Scroll down the blog of for more on this topic.

Each. And every step. You are. Enough.

It is important to take active steps – no matter how small – to begin to acknowledge the impact of trauma so that you can begin to move through the subtle (and not so subtle) ways in which trauma can construct a transparent wall that separates you from living your own full, juicy, god-given life – full-throttle! with joy and vitality.

The ways in which trauma manifest (and continues to manifest) for me is in a subtle but pervasive sense that I am somehow on the ‘outside’. Somehow I seem to have lived a life that was ‘separate’ from the ‘normal’ lives of everyone around me.

Feeling alone and above all, responsible, I was sure that it was I who bore the weight of ‘making it work’, and that I and only I could keep this world on its axis, keep my family on track, keep my partner ‘healthy’.

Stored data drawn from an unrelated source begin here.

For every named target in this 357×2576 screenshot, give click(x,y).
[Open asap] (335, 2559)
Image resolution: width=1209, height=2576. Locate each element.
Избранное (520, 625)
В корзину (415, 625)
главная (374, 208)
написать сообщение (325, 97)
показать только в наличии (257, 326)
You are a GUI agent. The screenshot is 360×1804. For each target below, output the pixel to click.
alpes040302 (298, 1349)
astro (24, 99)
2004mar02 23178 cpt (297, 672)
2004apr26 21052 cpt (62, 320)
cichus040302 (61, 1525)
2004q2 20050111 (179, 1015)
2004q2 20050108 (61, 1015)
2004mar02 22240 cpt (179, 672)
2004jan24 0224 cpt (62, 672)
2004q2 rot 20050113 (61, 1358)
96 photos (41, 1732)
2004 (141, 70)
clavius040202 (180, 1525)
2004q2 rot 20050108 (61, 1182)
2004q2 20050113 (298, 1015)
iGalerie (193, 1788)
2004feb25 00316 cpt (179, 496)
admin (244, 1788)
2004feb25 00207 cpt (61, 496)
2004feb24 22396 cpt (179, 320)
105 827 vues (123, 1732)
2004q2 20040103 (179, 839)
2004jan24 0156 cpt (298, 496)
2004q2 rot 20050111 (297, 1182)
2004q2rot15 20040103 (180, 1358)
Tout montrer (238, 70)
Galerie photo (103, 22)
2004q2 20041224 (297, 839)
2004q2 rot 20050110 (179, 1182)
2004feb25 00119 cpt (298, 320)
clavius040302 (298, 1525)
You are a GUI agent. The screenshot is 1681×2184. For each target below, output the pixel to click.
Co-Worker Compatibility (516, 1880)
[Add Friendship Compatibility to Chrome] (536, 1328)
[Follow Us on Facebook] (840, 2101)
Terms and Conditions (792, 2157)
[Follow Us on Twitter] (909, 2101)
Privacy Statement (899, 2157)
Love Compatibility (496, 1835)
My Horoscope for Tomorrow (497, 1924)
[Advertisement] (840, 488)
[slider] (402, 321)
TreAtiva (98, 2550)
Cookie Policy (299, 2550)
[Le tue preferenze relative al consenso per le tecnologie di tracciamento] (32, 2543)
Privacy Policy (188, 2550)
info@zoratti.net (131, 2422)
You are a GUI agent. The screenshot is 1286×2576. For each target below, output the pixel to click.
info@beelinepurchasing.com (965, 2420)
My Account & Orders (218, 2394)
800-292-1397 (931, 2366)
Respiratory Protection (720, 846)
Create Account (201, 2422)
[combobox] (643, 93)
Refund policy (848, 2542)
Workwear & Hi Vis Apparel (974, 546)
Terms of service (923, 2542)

All these ‘shoulds’ can be narratives of trauma that bind and emotionally deform us, separating us (the root of Demon is the Sanskrit ‘da’ which means ‘separation’) from experiencing the joy, vitality and interconnectivity life offers us.

Joy and vitality are our birthright.

We explored the implications of this birthright at our Nature’s Narrative Workshop last week when we worked with Air Element.

In a recent Nature’s Narrative Workshop we talked about equilibrium (we all share air), energy, (is your energy bound up in narratives that no longer serve you?) and implications (how am I using the energy that is available to me?) amidst a felt sense of abundance (for indeed, when we slow down long enough to notice – we have all the air we need).

Lavender, Bergamot and Eucalyptus (from Air Element Oil) were the star attractions. These three (out of the seven single oils that comprise Air Element Oil) were the ones chosen by participants (even though we worked with all seven!) to steady and support our practice.

Heather Hane took us through a 45 minute yoga practice designed to open our chest, lungs and heart area (4th chakra) where air energy manifests within our physical bodies.

Find your tools. Engage in self care. Be kind.